What this task involves:
Repeat word for word the lines from the one containing "Task: Switch to ビット単位 segment" through the one containing "pyautogui.click(x=927, y=28)", both included, and omit the pictures from your answer.

Rows:
--- begin ---

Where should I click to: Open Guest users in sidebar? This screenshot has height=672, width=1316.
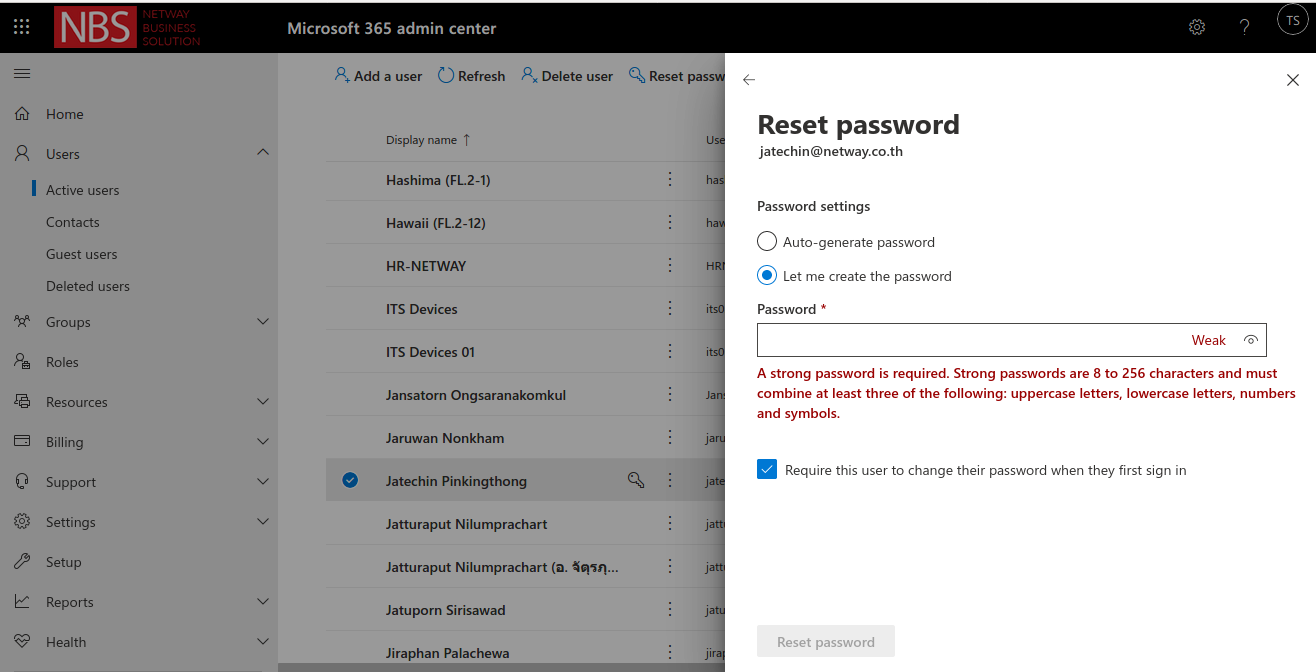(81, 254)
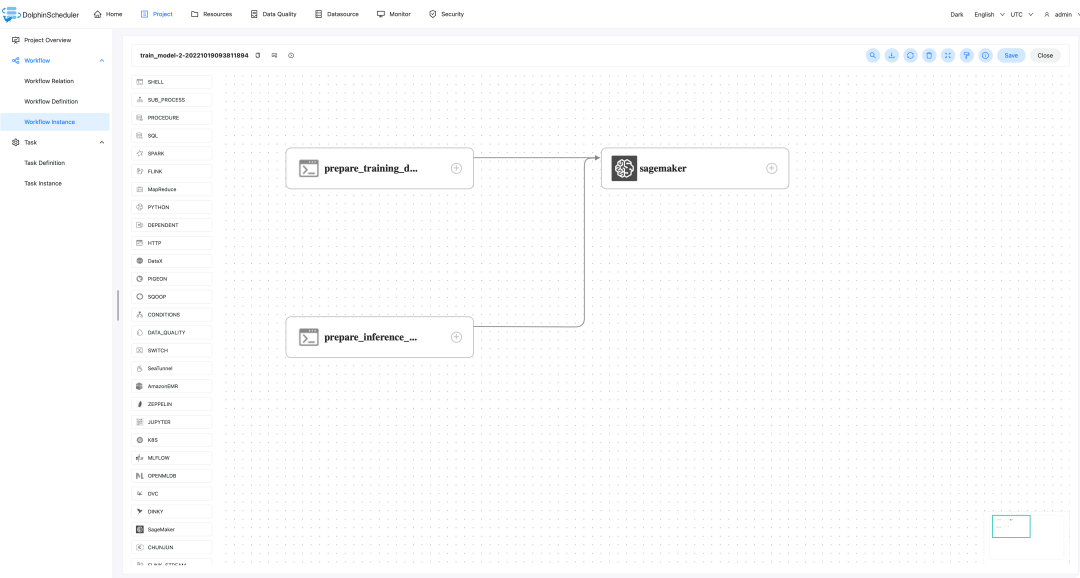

--- end ---
--- begin ---

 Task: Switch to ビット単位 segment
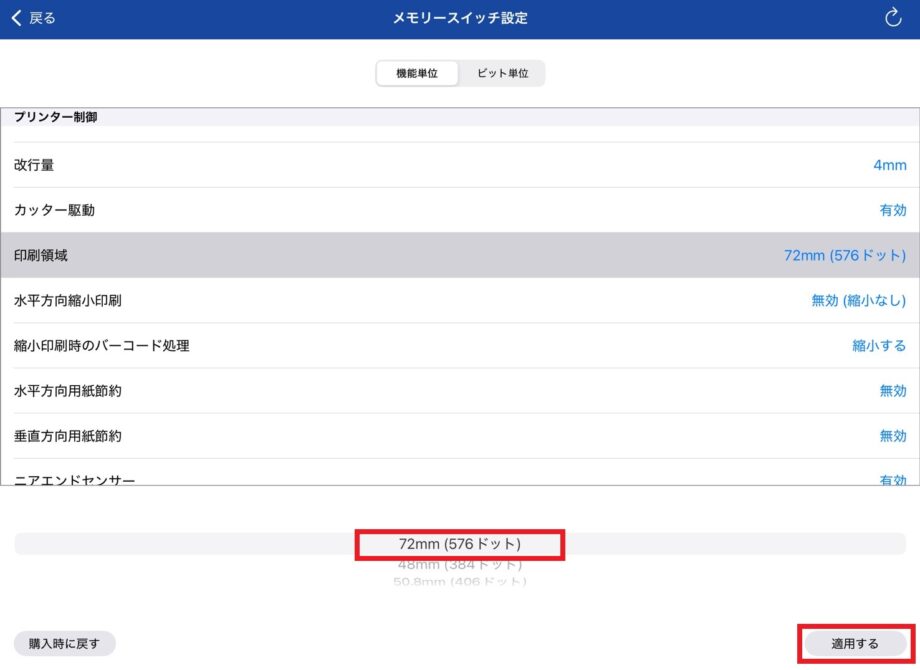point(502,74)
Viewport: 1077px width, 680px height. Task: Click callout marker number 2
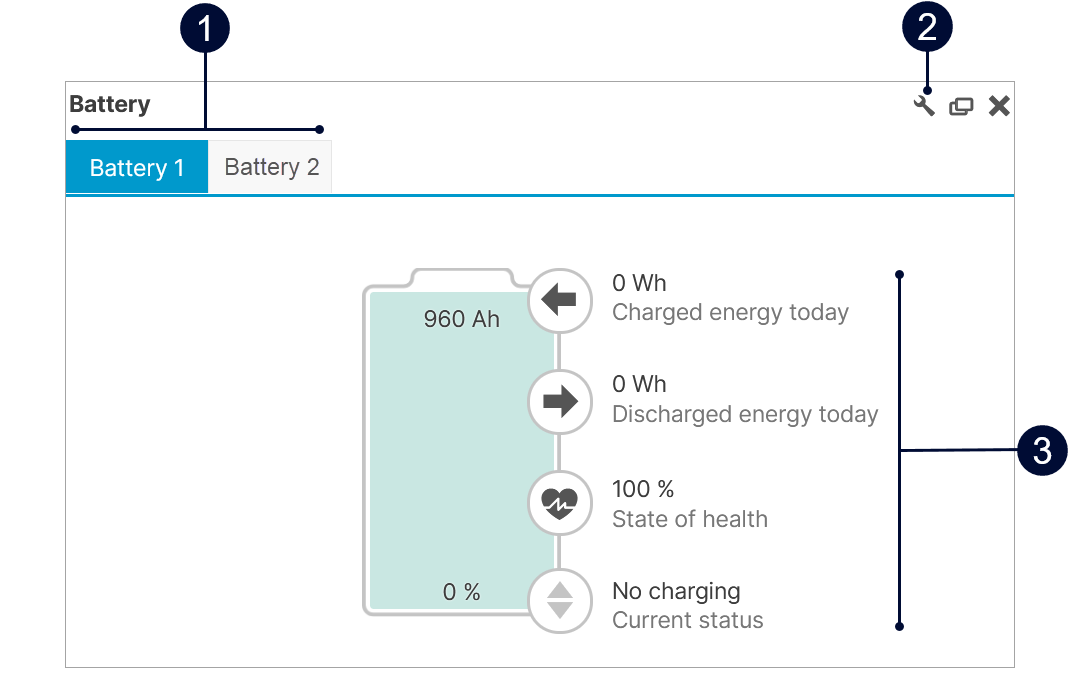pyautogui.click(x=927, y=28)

--- end ---

Result:
 Task: Switch to ビット単位 segment
point(502,74)
Viewport: 1077px width, 680px height. Task: Click callout marker number 2
pyautogui.click(x=927, y=28)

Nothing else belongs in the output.